I’m looking at this from another angle. But first, think about the students. Insert caveat about generalizations. Of course students want to get good jobs… someday. They want their education to lead to a job but they don’t want an education that prepares them to work by asking them to, well, work. They mostly want to be students and live the student lifestyle. And who could blame them? You’re only young once and all that. Besides we know that even the ones who are dead certain they know what they want to do will probably be doing something different five years after graduation.

For many students I think going to college is analogous to moving to a hip neighborhood in a big city. You move there b/c you want to live there. You get a job, of course, b/c you need one. And maybe you move to the city b/c you like the kind of jobs too but you really are there for the life. Switch courses for job and you can see the role education plays for many, many students… at least until senior year. Now we can deride that if we want, but my point is to understand our "consumers." They say they want certain things and maybe those things play a role in their purchase, but what they really want and how they will really use their educational purpose is another story. And it’s the latter that is of import to faculty, at least from a rhetorical, audience-awareness standpoint.

Now, on to my alternate perspective.

One of the lines in Fried’s article that really caught my eye was when he wrote, "A lecture format class of 25 students is much less effective than a
class of 100 using an active learning format, but costs four times more
per student to deliver." I understand what he’s getting at. But to me this points to underperformance and maybe poor pedagogy in the small class.

As I’ve written here before, I went to Rutgers as an English/History double-major. The lion’s share of my courses were 50+ enrollment lectures with occassional questions asked by faculty and students. I don’t recall ever asking or answering a question in those courses. Of the smaller <30 courses, most were still essentially lecture-driven with discussion sprinkled in. I had a couple creative writing workshops. I remember working in groups on two or three occassions over 4 years. The long and short of it is that probably 80-90% of my courses could have been delivered in a football stadium without losing much in quality. Which is essentially to say they didn’t have much quality to begin with, except for whatever value you might gain from listening to a 50 or 70 minute lecture. I could have made Rutgers a more valuable learning experience for myself. But I was learning a lot from working for a small computer business, playing music, and writing/reading on my own.

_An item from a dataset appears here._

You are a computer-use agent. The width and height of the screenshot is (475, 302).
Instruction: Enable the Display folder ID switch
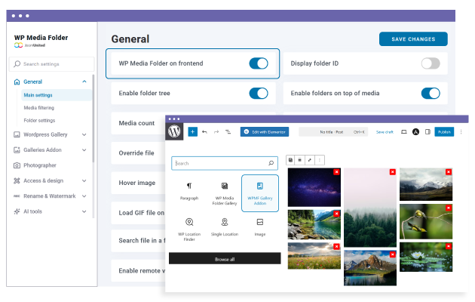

The problem with the 4-year degree isn’t that it’s too expensive (though it is). It’s that it isn’t valuable enough. Part of this is a PR/marketing/rhetorical problem: America mistrusts professors and intellectuals in general. They don’t value the work we do. I think we need to make a concerted effort to change the perception both through individual colleges and professional organizations.

But the other part isn’t just perception. Students come for the lifestyle and the certification. But they aren’t paying tuition for the lifestyle; the tuition cost is the certification part. And what is it, exactly, that we are certifying? What are all these credits supposed to add up to?

  • Job skills? Maybe. And maybe come junior or senior year, students start to think about job qualifications. But job skills are really an ongoing professional development thing.  And you’re likely in a different profession in 5 years. So what really is the point of specific job skils?
  • Core professional/disciplinary knowledge: I.e., there are foundations to being an engineer or an accountant or computer science. If you’re going on to graduate school then you need foundational disciplinary knowledge. We’re not talking specific job skills (though that could be a part) but entry into a profession. And this will work for some students, mostly the stronger ones, who will go on to graduate school or a professional degree.

But what about the large majority of students who will never go on after their BA/BS. What are they getting out of the deal? That is, if you graduate with a BA in English or Econ or Psych or Comm, what are we certifying?

  • Literacy/communication skills
  • General education
  • Basic disciplinary knowledge (but not really anything bankable beyond literacy skills)

I don’t think we need to change this list. I don’t know if we can. If students have no real idea what they want to do and no immediate intention of going on to grad school, this is what we can offer. And I don’t criticize students like that. I was like that.

Instead, we need to make this list more valuable. More on this later, I can’t keep writing this post forever!